Iran J Otorhinolaryngol. 2022 Mar;34(121):83-88. doi: 10.22038/IJORL.2022.51069.2717.
Patotidectomy is the treatment of choice for superficial parotid gland lesions. The present study aimed to assess the facial nerve status, as well as peri-and postsurgical complications, in two surgical techniques (antegrade and retrograde) for parotidectomy.
This study was conducted on 56 patients diagnosed with parotid neoplasms from 2013-2015. The patients were randomly assigned to two groups of antegrade and retrograde. In the retrograde group, the dissection was performed initially to expose the facial nerve branches, while in the antegrade approach, the facial nerve trunk was exposed initially. Different values, such as intraoperative bleeding, mass characteristics, and the time for different sections of the surgery, were noted. The facial nerve was examined after the surgery; moreover, hospital stay and drain removal time was also noted. During the six-month postoperative period, complications and squeals were also noted.
Based on the results, antegrade nerve dissection was performed in 24 patients, while retrograde nerve dissection was carried out in 25 patients. The two groups were compared for intraoperative bleeding, drain output, and drain removal time. Hospital stay was found to be statistically higher in the retrograde group (P<0.05). Other complications and morbidities, such as facial nerve trauma, sialoceles, salivary fistulas, Frey's syndrome, skin sensory changes, and surgery time, were not statistically different (P≥0.05).

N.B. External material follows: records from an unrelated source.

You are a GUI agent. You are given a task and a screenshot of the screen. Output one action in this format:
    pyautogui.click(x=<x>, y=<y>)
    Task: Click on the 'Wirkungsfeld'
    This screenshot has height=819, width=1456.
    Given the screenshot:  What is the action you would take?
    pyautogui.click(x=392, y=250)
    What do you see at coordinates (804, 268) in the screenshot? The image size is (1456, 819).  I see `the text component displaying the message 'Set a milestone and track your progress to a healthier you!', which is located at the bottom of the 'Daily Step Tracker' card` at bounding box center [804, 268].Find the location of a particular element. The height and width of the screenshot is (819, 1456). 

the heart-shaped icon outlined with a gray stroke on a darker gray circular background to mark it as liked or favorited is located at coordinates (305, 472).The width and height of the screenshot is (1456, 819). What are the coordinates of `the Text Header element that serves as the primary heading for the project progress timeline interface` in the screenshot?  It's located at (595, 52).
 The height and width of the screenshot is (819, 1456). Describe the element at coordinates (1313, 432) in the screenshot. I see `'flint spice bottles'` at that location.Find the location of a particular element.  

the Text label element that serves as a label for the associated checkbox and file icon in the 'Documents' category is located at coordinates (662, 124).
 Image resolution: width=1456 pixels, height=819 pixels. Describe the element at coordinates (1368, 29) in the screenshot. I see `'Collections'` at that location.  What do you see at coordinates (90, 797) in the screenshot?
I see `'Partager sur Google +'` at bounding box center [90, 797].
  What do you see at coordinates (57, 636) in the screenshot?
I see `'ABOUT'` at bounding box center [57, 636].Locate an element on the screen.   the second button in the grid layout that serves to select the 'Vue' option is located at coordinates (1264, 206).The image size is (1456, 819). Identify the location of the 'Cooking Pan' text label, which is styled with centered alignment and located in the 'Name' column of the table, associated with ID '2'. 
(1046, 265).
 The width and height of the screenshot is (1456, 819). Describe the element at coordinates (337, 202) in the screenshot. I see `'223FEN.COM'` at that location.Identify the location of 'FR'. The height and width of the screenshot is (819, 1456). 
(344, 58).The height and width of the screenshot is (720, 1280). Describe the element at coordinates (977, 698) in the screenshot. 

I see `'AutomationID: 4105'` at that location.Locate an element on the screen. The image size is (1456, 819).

As evidenced by the obtained results, retrograde dissection had higher intraoperative bleeding and longer hospital stay. It seems that skin flap dissection is more extensive in retrograde dissection, leading to more bleeding in this approach. These differences, although statistically significant, are not clinically important; consequently, surgeons' experience and knowledge about the two approaches are of utmost importance.
腮腺浅叶切除术是治疗腮腺浅叶病变的首选方法。本研究旨在评估两种腮腺切除手术技术(顺行和逆行)中面神经的状况以及手术中和手术后的并发症。
本研究对2013年至2015年诊断为腮腺肿瘤的56例患者进行。患者被随机分为顺行组和逆行组。在逆行组中,首先进行解剖以暴露面神经分支,而在顺行组中,首先暴露面神经主干。记录术中出血、肿块特征以及手术不同阶段的时间等不同数值。术后检查面神经;此外,还记录住院时间和引流管拔除时间。在术后六个月期间,也记录并发症和后遗症。
结果显示,24例患者进行了顺行神经解剖,25例患者进行了逆行神经解剖。比较两组的术中出血、引流量和引流管拔除时间。发现逆行组的住院时间在统计学上更高(P<0.05)。其他并发症和发病率,如面神经损伤、涎囊肿、涎瘘、Frey综合征、皮肤感觉改变和手术时间,在统计学上无差异(P≥0.05)。
结果表明,逆行解剖术中出血更多,住院时间更长。似乎逆行解剖中皮瓣分离更广泛,导致该方法出血更多。这些差异虽然在统计学上有显著意义,但在临床上并不重要;因此,外科医生对这两种方法的经验和知识至关重要。